Da sempre i partiti hanno acquisito la consapevolezza che il premier Mario Draghi rappresenta l'unica figura in grado di mantenere unita una maggioranza così variegata: in sua assenza sarebbe assai difficoltoso individuare un profilo che sappia tenere saldi partiti animati da sensibilità differenti. "Non credo ci siano alternative al governo Draghi, anche alla luce di com'è andata la vicenda dell'elezione del presidente della Repubblica", ha infatti ammesso il ministro Orlando.

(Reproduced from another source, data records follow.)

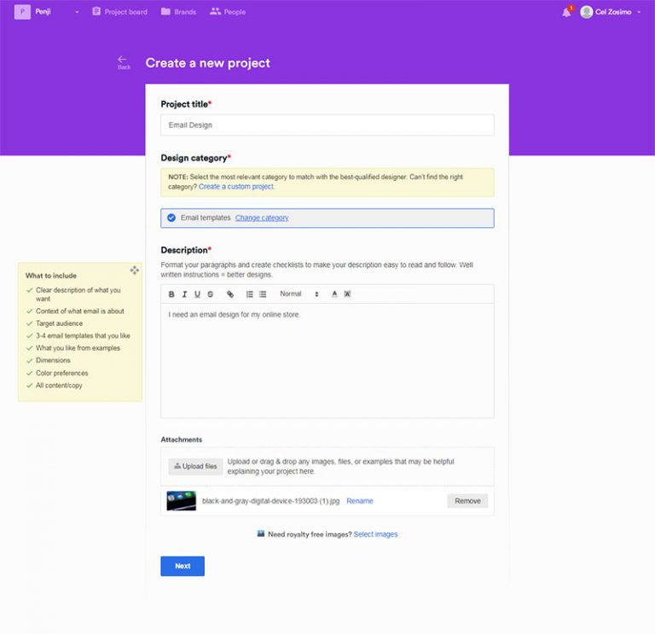Click the Change category link
The width and height of the screenshot is (655, 634).
[x=262, y=218]
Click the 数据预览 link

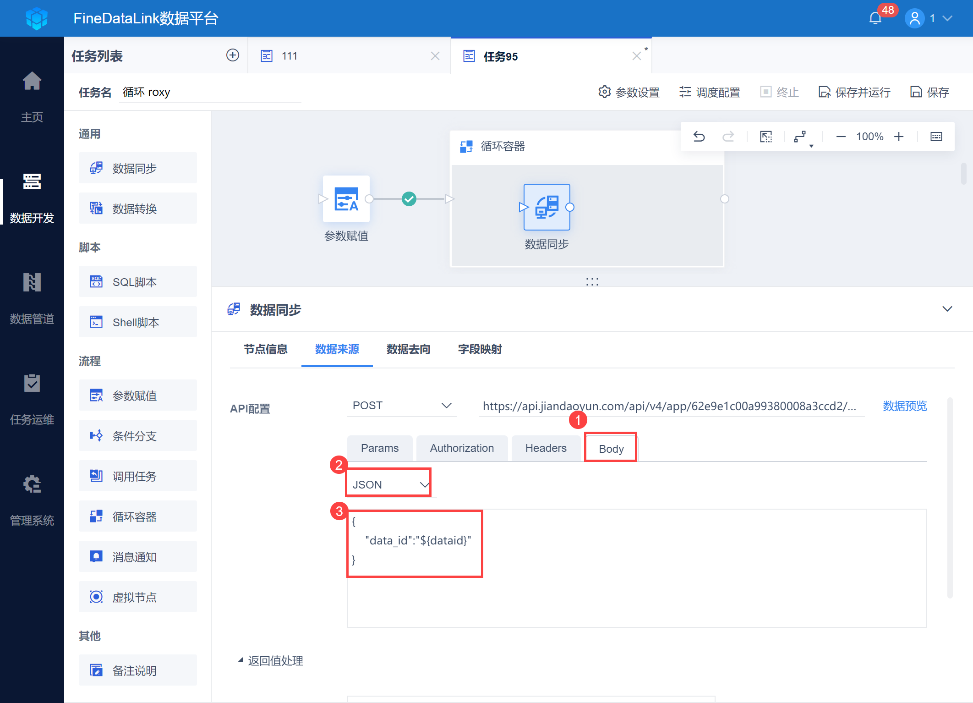coord(905,406)
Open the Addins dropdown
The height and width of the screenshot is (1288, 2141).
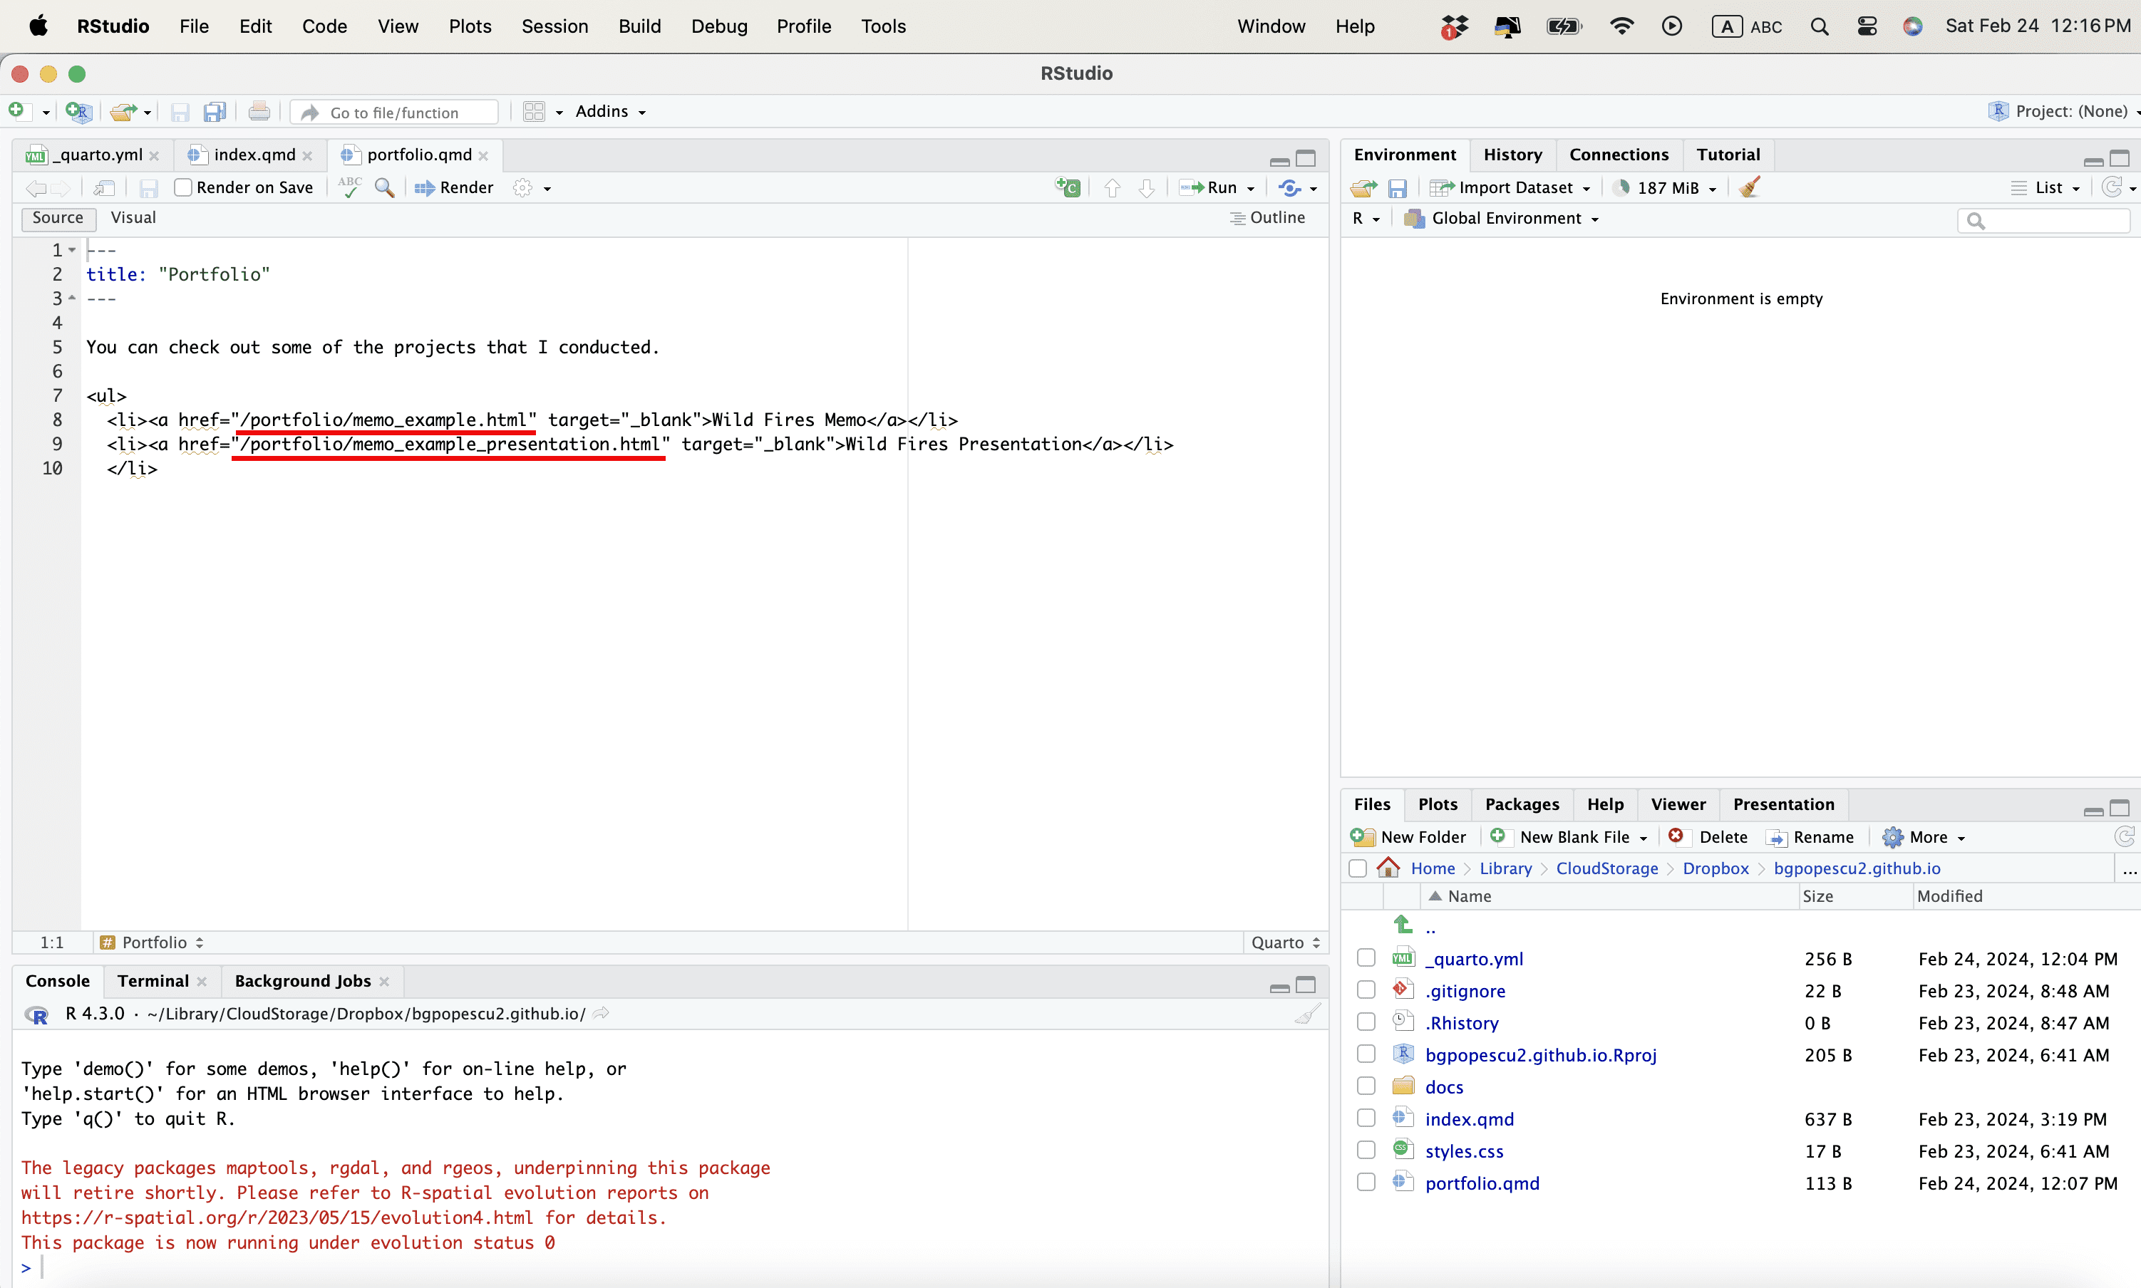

Ma fino a che punto i partiti di maggioranza intenderanno spingersi? Resteranno nello steccato della campagna elettorale o sconfineranno oltre? Va comunque sottolineato che lo scoppio della crisi tra Ucraina e Russia potrebbe aggravare il quadro europeo e allontanare decisamente l'ipotesi delle elezioni anticipate in Italia, preservando lo spirito di unità nazionale a discapito dell'instabilità politica.

Tensioni nel governo

A preoccupare sono i prossimi step politici che potrebbero creare altre guerriglie tra i partiti di maggioranza: i referendum sulla giustizia e le elezioni amministrative in primavera potrebbero finire per incrementare le tensioni, con sviluppi del tutto imprevedibili sulla tenuta dell'esecutivo. Senza dimenticare temi cardine su cui il governo è destinato a spaccarsi come già accaduto: su tutte la fine del green pass, la riforma Cartabia e le concessioni balneari.

Ma il ministro Orlando è stato chiaro: questioni che riguardano gli obiettivi del Pnrr, la riforma fiscale e quella della concorrenza "non sono cose su cui si può giocherellare".

Il sentore di Giorgia Meloni è che la fine del governo Draghi possa essere più vicina di quanto si pensi. "Comincio a dubitare", è stata la risposta della leader di Fratelli d'Italia alla domanda sulla possibilità che l'esecutivo arrivi saldamente in vita fino al 2023.